1.13 Rule 1.13 Organization as Client
The Arkansas Rule is the same as the Model Rule.
The comparison accepted by the Arkansas Supreme Court is identical to the comparison in the Model Rules.
An attorney who is retained to provide legal services for a corporate entity has an attorney-client relationship with the corporation, but that relationship does not automatically extend to individual corporate directors or officers. Accordingly, the Rules do not prohibit an attorney from opposing a corporation, even though one of the corporate directors is also a director of a client corporation. Ark. Bar. Assn. Op. 97-02.

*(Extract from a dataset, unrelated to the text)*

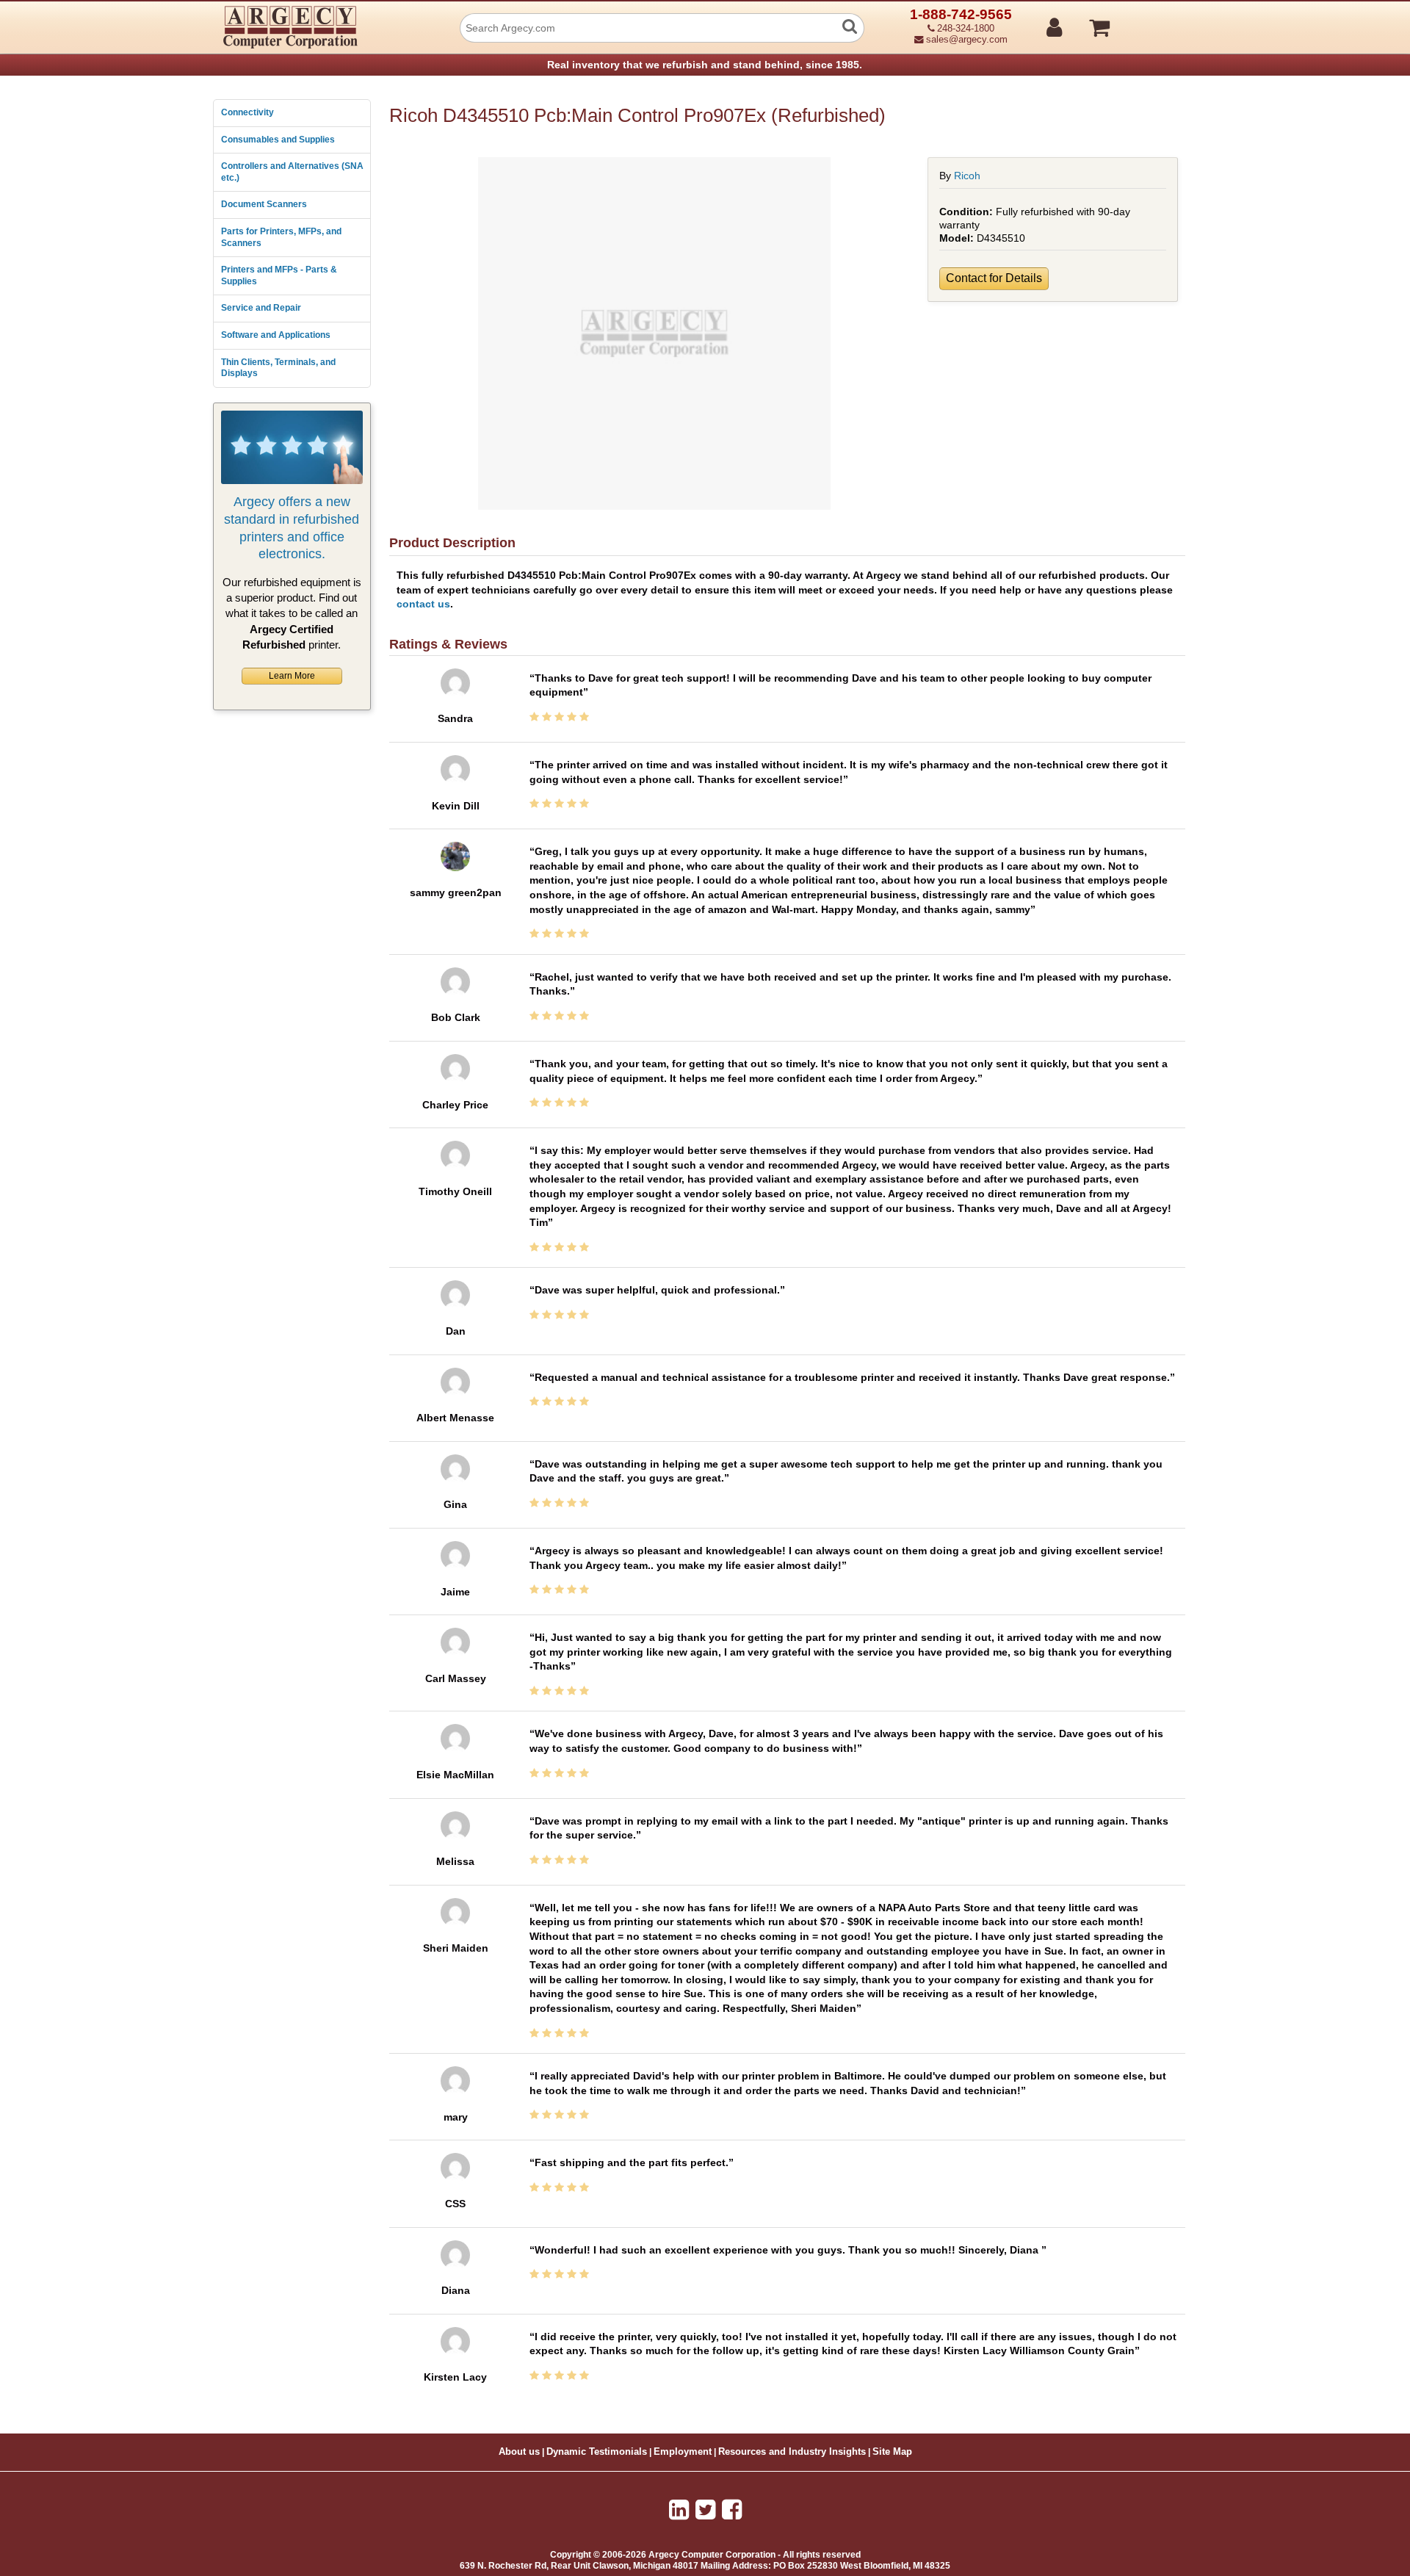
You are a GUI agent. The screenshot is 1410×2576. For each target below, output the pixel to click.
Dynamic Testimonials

Arkansas has no case law or authority on this topic.
Arkansas has no case law or authority on this topic.
An earlier draft of Model Rule 1.13 would have permitted the corporate attorney to take further remedial action that the lawyer believed to be in the best interest of the corporation, including revealing information otherwise protected by Rule 1.6. That language was withdrawn and replaced with the language of (c), permitting the attorney to withdraw or resign while still preserving confidentiality. See Comment [16] to Rule 1.6. But AR Rule 1.6(c) permits the attorney to announce his withdrawal and to withdraw any opinion or document.
Arkansas has no case law or authority on this topic.

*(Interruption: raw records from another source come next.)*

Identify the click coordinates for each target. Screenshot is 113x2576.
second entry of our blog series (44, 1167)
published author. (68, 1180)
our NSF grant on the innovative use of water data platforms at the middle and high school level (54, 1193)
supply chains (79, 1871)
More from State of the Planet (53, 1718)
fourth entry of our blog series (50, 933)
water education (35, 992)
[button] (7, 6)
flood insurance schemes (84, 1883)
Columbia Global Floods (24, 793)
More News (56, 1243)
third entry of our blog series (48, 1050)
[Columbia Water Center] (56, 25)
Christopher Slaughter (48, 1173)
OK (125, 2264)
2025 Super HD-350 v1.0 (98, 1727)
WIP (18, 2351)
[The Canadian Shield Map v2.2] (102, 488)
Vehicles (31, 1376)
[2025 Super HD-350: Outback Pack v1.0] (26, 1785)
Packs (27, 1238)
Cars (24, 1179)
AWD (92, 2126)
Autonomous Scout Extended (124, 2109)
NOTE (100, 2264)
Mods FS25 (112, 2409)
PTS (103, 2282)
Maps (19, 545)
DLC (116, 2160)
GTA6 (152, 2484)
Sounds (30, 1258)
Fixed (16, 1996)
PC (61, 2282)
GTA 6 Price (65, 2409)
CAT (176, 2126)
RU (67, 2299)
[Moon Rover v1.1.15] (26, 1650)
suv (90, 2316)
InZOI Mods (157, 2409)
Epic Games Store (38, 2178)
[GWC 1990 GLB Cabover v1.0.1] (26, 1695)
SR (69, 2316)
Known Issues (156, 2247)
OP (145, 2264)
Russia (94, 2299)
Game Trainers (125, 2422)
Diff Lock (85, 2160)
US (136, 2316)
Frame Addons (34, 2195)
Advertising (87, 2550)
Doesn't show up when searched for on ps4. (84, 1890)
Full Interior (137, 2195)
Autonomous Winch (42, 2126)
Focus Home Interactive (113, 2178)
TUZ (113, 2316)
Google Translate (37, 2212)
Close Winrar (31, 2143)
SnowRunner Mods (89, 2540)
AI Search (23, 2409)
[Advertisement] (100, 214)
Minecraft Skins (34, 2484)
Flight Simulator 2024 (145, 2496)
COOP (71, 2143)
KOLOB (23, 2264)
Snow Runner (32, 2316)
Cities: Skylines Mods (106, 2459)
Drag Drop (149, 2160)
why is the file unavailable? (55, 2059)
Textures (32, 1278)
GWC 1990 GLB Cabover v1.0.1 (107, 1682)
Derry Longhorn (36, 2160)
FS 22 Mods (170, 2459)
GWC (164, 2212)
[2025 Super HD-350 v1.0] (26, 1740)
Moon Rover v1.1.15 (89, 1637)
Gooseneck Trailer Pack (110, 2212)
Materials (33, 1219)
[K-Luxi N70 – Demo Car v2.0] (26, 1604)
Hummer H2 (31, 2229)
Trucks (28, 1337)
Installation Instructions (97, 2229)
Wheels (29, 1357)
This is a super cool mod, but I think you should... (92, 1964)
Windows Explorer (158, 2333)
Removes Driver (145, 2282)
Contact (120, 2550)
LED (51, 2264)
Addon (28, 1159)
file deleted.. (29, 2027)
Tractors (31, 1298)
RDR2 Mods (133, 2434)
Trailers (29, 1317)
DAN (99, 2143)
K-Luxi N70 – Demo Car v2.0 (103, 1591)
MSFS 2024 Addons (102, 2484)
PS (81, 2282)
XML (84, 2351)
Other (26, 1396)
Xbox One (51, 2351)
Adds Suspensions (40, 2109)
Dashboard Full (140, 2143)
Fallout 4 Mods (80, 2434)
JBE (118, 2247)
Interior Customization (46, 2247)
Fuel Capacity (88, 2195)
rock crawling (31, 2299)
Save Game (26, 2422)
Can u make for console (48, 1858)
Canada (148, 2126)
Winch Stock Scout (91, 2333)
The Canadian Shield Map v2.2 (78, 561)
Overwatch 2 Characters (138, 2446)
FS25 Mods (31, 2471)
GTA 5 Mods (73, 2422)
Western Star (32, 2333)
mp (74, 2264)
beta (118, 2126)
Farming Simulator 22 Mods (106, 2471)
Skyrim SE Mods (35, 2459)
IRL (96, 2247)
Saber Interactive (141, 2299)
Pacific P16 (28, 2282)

A cautious attorney will avoid problems by clarifying who the client is. For example, Hughes v. Gibbs, 282 Ark. 488, 669 S.W.2d 451 (1984) (attorney represented corporation, but not the primary stock-holder). For allegations of malpractice arising from the dual representation of a corporate entity and a corporate officer, see Robertson v. White, 633 F.Supp. 954, 971 (W.D. Ark. 1986). Compare Hughes v. Gibbs, 282 Ark. 488, 669 S.W.2d 451 (1984) (attorney represented corporation, but not corporate officer).

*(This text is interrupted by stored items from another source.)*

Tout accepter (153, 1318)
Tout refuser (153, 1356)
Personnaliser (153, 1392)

See Comments [11, 12] to Rule 1.13.
Closely held corporations present particular potential for conflicts among the investors and thus risk to the attorney attempting to represent all the investors. See Francis Fendler Rosenzweig, Protecting the Rights of Minority Shareholders in Close Corporations Under the New Arkansas Business Corporation Act, 44 ARK. L. REV. 1, 2-3 (1991).
Arkansas has no case law or authority on this topic.